L’évaluation du patrimoine immobilier intervient à chaque étape de la vie patrimoniale : acquisition, déclaration fiscale annuelle, donation, succession, divorce. Le contribuable assujetti à l’IFI doit déclarer la valeur vénale de ses biens au 1er janvier de chaque année. Les héritiers doivent fixer la valeur des immeubles du défunt dans les six mois suivant le décès. Le donateur doit estimer le bien transmis pour calculer les droits à acquitter. Dans chaque cas, la précision de l’évaluation conditionne le montant des impôts et droits exigibles.
Les méthodes applicables
La méthode par comparaison constitue la référence pour les biens résidentiels courants. L’évaluateur sélectionne des ventes récentes de biens similaires, ajuste les prix en fonction des caractéristiques propres au bien étudié et en déduit une valeur de marché. Pour les immeubles de rapport, la méthode par capitalisation des revenus complète l’analyse en rapportant les loyers nets à un taux de rendement local.

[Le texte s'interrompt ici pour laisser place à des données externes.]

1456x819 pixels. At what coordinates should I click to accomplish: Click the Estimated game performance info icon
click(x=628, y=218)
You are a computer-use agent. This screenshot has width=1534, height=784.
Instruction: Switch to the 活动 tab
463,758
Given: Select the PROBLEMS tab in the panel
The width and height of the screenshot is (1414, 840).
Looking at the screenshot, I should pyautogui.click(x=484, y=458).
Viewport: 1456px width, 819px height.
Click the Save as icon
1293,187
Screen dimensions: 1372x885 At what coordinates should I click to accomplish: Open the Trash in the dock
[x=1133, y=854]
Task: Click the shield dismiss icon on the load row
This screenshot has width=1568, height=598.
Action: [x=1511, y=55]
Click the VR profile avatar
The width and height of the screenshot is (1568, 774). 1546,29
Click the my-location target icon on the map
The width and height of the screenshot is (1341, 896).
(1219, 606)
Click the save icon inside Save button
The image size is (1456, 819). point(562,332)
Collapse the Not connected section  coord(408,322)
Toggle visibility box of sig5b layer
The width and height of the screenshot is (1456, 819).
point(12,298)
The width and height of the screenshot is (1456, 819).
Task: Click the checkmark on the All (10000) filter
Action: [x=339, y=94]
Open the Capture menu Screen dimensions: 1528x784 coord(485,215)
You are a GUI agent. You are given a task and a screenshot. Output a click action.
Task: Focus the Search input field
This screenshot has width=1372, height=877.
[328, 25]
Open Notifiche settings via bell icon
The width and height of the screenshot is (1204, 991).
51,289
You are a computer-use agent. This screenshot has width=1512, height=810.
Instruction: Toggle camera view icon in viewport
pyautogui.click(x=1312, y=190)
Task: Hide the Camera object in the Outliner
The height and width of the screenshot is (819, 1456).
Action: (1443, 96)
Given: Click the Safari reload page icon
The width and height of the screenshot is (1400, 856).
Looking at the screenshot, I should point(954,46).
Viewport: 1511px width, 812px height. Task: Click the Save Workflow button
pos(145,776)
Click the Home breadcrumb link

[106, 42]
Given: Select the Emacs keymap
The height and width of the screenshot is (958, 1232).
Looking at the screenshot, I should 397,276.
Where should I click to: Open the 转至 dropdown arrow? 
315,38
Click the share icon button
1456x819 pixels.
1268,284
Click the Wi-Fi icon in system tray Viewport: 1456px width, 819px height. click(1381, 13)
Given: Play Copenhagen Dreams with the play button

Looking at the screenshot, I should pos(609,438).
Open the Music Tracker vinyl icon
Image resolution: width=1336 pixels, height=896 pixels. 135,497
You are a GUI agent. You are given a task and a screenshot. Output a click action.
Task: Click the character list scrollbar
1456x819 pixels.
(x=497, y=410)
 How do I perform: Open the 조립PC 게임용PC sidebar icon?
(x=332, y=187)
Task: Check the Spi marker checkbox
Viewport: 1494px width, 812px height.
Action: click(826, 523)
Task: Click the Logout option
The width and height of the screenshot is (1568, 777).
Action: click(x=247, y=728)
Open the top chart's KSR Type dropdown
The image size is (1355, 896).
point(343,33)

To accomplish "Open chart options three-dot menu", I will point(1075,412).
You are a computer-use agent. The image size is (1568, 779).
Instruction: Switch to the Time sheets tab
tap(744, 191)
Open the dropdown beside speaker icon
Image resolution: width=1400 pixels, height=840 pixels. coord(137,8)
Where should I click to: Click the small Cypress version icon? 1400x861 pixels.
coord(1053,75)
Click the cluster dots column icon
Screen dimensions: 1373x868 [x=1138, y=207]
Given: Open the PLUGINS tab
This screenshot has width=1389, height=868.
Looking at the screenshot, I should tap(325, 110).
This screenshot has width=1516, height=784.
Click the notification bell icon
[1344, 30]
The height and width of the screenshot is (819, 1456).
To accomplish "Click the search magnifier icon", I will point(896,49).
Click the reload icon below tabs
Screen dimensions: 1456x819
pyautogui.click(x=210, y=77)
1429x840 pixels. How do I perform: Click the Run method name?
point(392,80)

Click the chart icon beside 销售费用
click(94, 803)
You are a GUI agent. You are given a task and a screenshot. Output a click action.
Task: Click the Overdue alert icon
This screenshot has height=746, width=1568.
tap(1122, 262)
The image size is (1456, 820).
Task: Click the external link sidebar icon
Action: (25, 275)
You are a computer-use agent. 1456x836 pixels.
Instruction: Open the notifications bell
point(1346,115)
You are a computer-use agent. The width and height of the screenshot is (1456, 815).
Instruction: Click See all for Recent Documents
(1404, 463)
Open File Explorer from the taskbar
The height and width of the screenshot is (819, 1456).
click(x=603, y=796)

L’administration fiscale dispose de ses propres outils de contrôle. La base PATRIM, accessible aux agents des impôts, recense les transactions enregistrées et permet de vérifier la cohérence des valeurs déclarées. Un écart significatif entre la valeur déclarée et les prix de marché peut déclencher une procédure de rectification.
Les décotes admises
La législation autorise plusieurs abattements qui réduisent la base taxable :
- Abattement de 30 % sur la résidence principale pour l’IFI
- Décote de 10 à 20 % pour un bien occupé par un locataire
- Décote pour indivision reflétant la difficulté de cession d’un bien détenu en commun
- Décote pour travaux importants, justifiée par des devis ou des constats d’expert
Chaque décote doit être documentée par des pièces justificatives : bail signé, devis de travaux, acte de partage. En cas de contrôle, le contribuable supporte la charge de la preuve. Un rapport d’expertise professionnelle constitue le justificatif le plus solide face à l’administration.